HEBREUS 7.11-28 – “A superioridade de Jesus” – parte 2

IGREJA BATISTA CENTRAL DE MACAPÁ

ESTUDO BÍBLICO EM HEBREUS – 8.5.13

HEBREUS 7.11-28 – “A superioridade de Jesus” – parte 2

 

INTRODUÇÃO

Tendo mostrado a superioridade da obra de Jesus sobre o sacerdotalismo judaico (os dois estudos anteriores), o autor conclui seu arrazoado. O texto é longo e não faremos uma análise versículo a versículo, mas em blocos de ideias. Eis algumas delas:

1. O SACERDÓCIO LEVITA ERA INCOMPLETO E INCAPAZ DE RESOLVER O PROBLEMA DO HOMEM

(1) O simples fato de se levantar uma nova ordem, a de Melquisedeque, indica que a ordem antiga era incapaz de levar à perfeição: v. 11. “Perfeição” é teleiosis, “completação”. O sacerdotalismo do AT era incapaz de levar o homem a ser espiritualmente ajustado à vontade de Deus.

(2) O sistema antigo (“mandamento”, entolê, no v. 18, que significa “prescrição divina”) era frágil e inútil, conforme o versículo 18.

(3) A Lei (Nomós, no v. 19) nunca aperfeiçoou nada: v. 19. Precisava-se de uma esperança muito superior.

Diz a King James: “A história registra que a proclamação daquele que viria a ser Sacerdote para sempre (o Messias) foi escrita profeticamente bem na metade do período em que os sacerdotes levitas exerciam seu serviço ministerial, mostrando que o sacerdócio levítico existente deveria dar lugar a um sistema melhor (Sl 110.4)”.

 

2. O SACERDÓCIO DE JESUS É SUPERIOR E RESOLVE O PROBLEMA DO HOMEM

(1) Deus jurou que ele seria sacerdote para sempre: v. 21, conferir com Salmo 110.4.

(2) Por causa dessa garantia divina, o sacerdócio de Jesus é uma aliança superior: v. 22. Lembremo-nos da sua palavra na Ceia: Lucas 22.20. Ele fala “nova aliança”. Compare com Hebreus 8.13. Não há porque retornar ao Antigo Testamento, ao levitismo (levitas na igreja é uso indevido do termo e do conceito) e não à rejudaização das igrejas.

(3) O sacerdote levita era mortal (v. 23), mas Jesus vive para sempre (v. 24). O sacerdote levita precisava de perdão para si, mas Jesus nunca precisou do perdão que ofereceu (v. 27). Ele é Santo!

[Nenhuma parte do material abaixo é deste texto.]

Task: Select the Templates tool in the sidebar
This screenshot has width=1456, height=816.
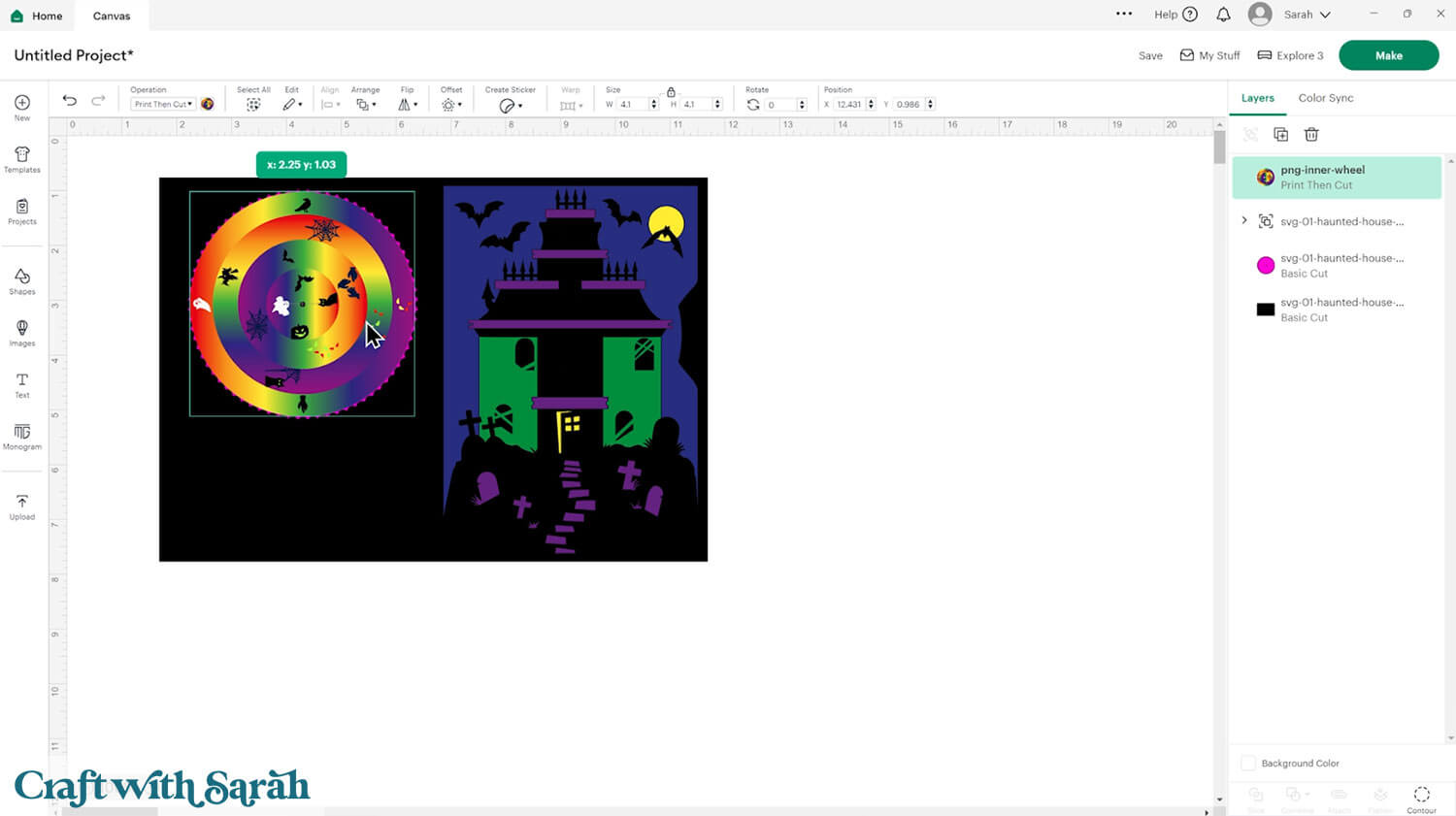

Diz a King James: “Os sumos sacerdotes humanos, por mais dedicados que fossem, não eram capazes de viver sem cometer pecado (como prova a história até nossos dias); mortais e, portanto, impermanentes; segundo a Lei, somente podiam oferecer sacrifícios de animais, que jamais serviriam de substitutos suficientes para o ser humano, criado à imagem de Deus. Cristo, entretanto, foi ‘aperfeiçoado’ ao enfrentar e vencer as tentações, jamais tendo sucumbido a pecado algum. Obedecendo em tudo ao Pai, estabeleceu uma perfeição eterna”.

 

CONCLUSÃO

O autor segue firme em sua argumentação. Por que se sentir atraído pela legislação veterotestamentária? Tudo do Antigo Testamento era incompleto e transitório, mas a obra de Jesus é permanente. Ele resolveu, para sempre, o problema do relacionamento correto com Deus. Nada mais há a fazer e voltar atrás é insensatez. Por isso, para frente, com os olhos nele (Hb 12.2).